*WRITTEN PROBLEM 1:*
In the Anti-Theft Box write-up, how large is the gap between the box's two floors?
*WRITTEN PROBLEM 2:*
Return the section of the Anti-Theft Box write-up from "B: Next plug" to "HIGH (button released)", copied word for word.

*PASSAGE:*
— begin —

ArchiBots07
Project 1: Responsive Space Project
The Anti-Theft Box
Goal:
The Anti-Theft Box is based upon the idea of putting something of important value on the top plate and an alarm going off when it is removed.
The specifications for building this type of device are simple:
1. Set up the Arduino with proper circuits shown in the diagram below:
Instructions:
A: Hook up the wires so that the red wire ( or the postively charged wire) of the speaker is in the Ground pin and the other wire is in pin 13.
B: Next plug in the switch. Do this by again putting the middle wire in the Ground pin, the far right wire should go into the 5V power source next to the Ground, and then final wire in Pin 7.
2: Open Arduino software program and type in the following code:
int speakerPin = 13; // choose the pin for the speaker
int inPin = 7; // choose the input pin (for a pushbutton)
int val = 0; // variable for reading the pin status
void setup() {
pinMode(speakerPin, OUTPUT); // declare speaker as output
pinMode(inPin, INPUT); // declare pushbutton as input
}
void loop(){
val = digitalRead(inPin); // read input value
if (val == HIGH) { // check if the input is HIGH (button released)
digitalWrite(speakerPin, LOW); // turn speaker OFF
} else {
digitalWrite(speakerPin, HIGH); // blink the speaker and go OFF
3: Push the compile button, then the reset button on the Arduino, and finally the upload button to send the code to the Arduino.
4: The switch and speaker should work. Test it out by pushing down the switch and then letting it go. When you let it go the speaker should go off.
5: Build a 6 inch by 6 inch box, then build an extra floor plate so that there is a 2 inch gap between both the floors. Place the arduino and the speakers into the box and place the second floor plate on top of it. Make sure you allow enough room for the arduino to not get disconnected due to manufacturing problems of the box. Then cut out a hole big enough for the speaker and place the speaker within that whole. You have now successfully built THE ANTI-THEFT BOX!
6: Try it out!
ewwww BUGS:
The main problem with THE ANTI-THEFT BOX is that when the switch goes off the power turns off also due to the direct circuit. This becomes a potential problem when trying to incorporate the switch into other projects.
The design of the project is very simple, if I were to change or improve anything it would be the complexity of this project. I would try to add more inputs and outputs, and try and use the different types of sensors. Also, I would attempt to put this type of mechanism in different place and try and see what implications might happen.
Project 2: Musical Instrument
Mouse Trap The Musical! 
Goal: To create an interactive toy in which as one plays with it, the toy creates musical noises. Using the theme of Mouse Trap, one can establish this relationship easily.

— end —

*DATA EXTRACT:*
— begin —

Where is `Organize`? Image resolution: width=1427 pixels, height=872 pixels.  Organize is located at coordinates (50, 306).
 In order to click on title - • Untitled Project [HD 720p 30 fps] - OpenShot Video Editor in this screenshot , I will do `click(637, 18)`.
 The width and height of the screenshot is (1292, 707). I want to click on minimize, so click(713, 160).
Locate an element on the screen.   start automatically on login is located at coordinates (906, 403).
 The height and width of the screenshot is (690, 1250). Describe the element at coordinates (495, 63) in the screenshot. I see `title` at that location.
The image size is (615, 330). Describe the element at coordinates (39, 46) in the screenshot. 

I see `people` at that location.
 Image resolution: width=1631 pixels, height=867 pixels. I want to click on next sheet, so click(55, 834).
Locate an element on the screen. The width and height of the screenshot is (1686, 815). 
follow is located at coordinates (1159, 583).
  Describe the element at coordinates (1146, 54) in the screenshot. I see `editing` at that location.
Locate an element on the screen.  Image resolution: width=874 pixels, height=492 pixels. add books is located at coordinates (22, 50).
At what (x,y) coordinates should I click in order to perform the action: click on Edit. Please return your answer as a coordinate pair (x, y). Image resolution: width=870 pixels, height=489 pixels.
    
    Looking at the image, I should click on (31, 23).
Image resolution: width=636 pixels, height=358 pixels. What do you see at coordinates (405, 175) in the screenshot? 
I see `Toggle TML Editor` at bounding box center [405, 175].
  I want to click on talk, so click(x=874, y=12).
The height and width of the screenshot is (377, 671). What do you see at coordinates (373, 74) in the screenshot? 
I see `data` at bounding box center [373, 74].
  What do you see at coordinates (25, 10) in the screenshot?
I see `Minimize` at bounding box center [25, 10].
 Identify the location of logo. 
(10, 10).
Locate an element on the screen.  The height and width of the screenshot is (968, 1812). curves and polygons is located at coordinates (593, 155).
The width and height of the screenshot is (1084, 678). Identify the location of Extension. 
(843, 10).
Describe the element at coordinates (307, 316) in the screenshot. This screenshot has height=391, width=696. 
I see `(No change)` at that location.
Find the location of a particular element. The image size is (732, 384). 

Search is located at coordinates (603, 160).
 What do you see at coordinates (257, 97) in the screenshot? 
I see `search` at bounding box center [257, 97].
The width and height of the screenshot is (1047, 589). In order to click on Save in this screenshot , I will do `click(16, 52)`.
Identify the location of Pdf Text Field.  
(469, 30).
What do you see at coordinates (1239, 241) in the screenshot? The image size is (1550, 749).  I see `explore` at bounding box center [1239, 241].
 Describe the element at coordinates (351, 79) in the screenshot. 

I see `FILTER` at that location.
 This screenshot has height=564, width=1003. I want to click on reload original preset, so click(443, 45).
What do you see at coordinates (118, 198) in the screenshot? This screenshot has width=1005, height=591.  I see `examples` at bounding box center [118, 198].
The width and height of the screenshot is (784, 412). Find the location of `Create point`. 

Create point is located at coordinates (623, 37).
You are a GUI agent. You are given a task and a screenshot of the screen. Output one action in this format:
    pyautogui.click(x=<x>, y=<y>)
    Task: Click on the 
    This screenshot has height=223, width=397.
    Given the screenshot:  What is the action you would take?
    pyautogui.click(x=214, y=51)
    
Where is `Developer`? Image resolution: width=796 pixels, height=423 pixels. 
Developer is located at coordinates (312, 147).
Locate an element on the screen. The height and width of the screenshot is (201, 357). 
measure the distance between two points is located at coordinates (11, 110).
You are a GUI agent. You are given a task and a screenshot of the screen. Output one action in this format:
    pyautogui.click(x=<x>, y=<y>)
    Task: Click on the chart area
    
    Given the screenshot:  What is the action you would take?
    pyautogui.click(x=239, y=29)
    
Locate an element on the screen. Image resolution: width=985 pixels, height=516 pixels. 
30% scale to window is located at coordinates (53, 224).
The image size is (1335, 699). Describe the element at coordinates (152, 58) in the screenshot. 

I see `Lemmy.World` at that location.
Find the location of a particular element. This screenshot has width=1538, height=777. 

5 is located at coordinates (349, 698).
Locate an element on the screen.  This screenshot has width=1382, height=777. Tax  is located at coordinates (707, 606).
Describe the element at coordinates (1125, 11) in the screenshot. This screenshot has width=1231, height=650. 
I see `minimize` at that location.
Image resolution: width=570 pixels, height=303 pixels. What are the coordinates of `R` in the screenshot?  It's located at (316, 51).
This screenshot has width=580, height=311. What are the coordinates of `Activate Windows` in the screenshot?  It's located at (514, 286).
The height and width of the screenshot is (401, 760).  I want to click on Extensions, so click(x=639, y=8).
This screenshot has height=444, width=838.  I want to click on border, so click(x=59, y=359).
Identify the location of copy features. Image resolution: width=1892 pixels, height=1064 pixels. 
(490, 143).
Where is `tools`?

— end —

*RESPONSE 1:*
2 inches

*RESPONSE 2:*
B: Next plug in the switch. Do this by again putting the middle wire in the Ground pin, the far right wire should go into the 5V power source next to the Ground, and then final wire in Pin 7.
2: Open Arduino software program and type in the following code:
int speakerPin = 13; // choose the pin for the speaker
int inPin = 7; // choose the input pin (for a pushbutton)
int val = 0; // variable for reading the pin status
void setup() {
pinMode(speakerPin, OUTPUT); // declare speaker as output
pinMode(inPin, INPUT); // declare pushbutton as input
}
void loop(){
val = digitalRead(inPin); // read input value
if (val == HIGH) { // check if the input is HIGH (button released)